Gravure du 16e siècle représentant Charles Martel.
Gravure tirée d'un livre du 16e siècle représentant Charles MartelPHOTO : Getty Images / Hulton Archive
Publié le 2 octobre 2019

En imposant une limite nordique aux raids musulmans lors de la bataille de Poitiers, en 732, le seigneur de guerre franc cherchait d'abord à étendre son influence et à lancer sa propre dynastie, et non pas à protéger la chrétienté. Pourtant, depuis le 19e siècle, le grand-père de Charlemagne a été instrumentalisé par les mouvements nationalistes et identitaires. L'historien Maxime Laprise explique à Jacques Beauchamp que la victoire de Martel a longtemps été perçue comme un événement mineur.
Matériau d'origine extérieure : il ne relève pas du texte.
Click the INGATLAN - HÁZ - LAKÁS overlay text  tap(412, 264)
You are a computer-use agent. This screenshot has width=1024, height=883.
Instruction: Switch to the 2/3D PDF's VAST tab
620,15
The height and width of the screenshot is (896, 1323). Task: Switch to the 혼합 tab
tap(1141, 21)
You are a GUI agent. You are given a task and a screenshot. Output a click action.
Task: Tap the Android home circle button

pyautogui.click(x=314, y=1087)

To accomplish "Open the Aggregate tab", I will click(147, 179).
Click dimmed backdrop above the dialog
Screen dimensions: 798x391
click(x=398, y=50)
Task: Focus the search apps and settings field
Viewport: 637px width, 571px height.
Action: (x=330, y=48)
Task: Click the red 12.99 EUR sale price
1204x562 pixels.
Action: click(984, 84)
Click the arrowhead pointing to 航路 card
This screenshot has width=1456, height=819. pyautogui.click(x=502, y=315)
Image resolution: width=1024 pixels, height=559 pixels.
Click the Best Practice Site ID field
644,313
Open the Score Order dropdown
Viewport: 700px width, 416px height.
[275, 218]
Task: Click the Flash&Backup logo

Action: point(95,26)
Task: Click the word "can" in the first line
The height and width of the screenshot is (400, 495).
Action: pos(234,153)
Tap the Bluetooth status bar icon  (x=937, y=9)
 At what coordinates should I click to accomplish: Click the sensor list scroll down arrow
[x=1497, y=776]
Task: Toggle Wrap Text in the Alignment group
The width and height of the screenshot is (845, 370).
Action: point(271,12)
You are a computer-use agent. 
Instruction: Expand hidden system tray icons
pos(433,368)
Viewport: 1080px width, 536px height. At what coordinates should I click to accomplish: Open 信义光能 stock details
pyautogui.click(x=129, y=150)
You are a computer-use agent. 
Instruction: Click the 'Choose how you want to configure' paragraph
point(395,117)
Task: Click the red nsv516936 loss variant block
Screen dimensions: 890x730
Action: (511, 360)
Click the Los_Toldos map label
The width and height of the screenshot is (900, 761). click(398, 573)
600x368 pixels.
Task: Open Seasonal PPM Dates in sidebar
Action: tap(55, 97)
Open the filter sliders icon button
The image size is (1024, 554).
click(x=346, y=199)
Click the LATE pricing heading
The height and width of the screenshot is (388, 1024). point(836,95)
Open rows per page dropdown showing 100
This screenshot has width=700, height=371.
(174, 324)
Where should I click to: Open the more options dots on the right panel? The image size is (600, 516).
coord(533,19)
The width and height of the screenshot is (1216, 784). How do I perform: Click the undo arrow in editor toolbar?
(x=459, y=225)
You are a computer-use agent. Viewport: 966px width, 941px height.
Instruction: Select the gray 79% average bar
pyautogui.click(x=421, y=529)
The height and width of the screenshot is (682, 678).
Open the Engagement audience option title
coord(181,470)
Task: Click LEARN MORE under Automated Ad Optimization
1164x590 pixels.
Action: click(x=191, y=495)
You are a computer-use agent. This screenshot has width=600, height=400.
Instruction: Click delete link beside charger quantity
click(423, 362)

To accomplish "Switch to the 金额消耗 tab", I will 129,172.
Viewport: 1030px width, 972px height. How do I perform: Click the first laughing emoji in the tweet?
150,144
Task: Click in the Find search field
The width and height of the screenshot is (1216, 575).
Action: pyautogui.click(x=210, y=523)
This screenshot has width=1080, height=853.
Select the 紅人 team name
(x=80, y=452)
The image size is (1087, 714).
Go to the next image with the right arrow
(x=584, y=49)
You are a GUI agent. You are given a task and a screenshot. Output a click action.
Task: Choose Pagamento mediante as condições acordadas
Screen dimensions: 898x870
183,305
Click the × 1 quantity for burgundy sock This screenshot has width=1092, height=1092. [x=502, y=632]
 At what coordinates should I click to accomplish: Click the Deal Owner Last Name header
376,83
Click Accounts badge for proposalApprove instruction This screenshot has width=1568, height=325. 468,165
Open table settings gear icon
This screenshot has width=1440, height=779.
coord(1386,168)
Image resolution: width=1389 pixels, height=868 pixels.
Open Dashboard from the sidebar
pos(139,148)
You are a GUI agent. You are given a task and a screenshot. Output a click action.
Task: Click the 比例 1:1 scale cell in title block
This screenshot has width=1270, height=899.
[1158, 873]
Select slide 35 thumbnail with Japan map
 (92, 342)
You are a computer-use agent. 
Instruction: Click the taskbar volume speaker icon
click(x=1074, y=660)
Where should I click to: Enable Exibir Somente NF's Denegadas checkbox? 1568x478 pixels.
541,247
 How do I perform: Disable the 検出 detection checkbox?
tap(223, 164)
Né en 688 en Herstal, qui sera plus tard la Belgique, Martel est enfermé par la première femme de son père lorsque ce dernier meurt. La nouvelle de son évasion déclenche une guerre civile, après quoi Martel devient maire du palais, l’équivalent d’un premier ministre. Vers 715, il s’attribue le titre de duc des Francs et prend le pouvoir en Austrasie et en Neustrie.

Dessin représentant Charles Martel menant les Francs à la victoire contre les Sarrasins à Poitiers, en 732.

Dessin représentant Charles Martel menant les Francs à la victoire contre les Sarrasins à Poitiers, en 732

Getty Images / Three Lions

L’homme fort de l’Europe

Impérialiste débridé, il tue sans égard à la religion, incluant de nombreux chrétiens. Par souci d’assurer la sécurité des royaumes qu’il vient de conquérir, il attaque notamment la Frise, la Bavière et l’Allemanie. Il a la réputation d’homme fort de l’Europe occidentale.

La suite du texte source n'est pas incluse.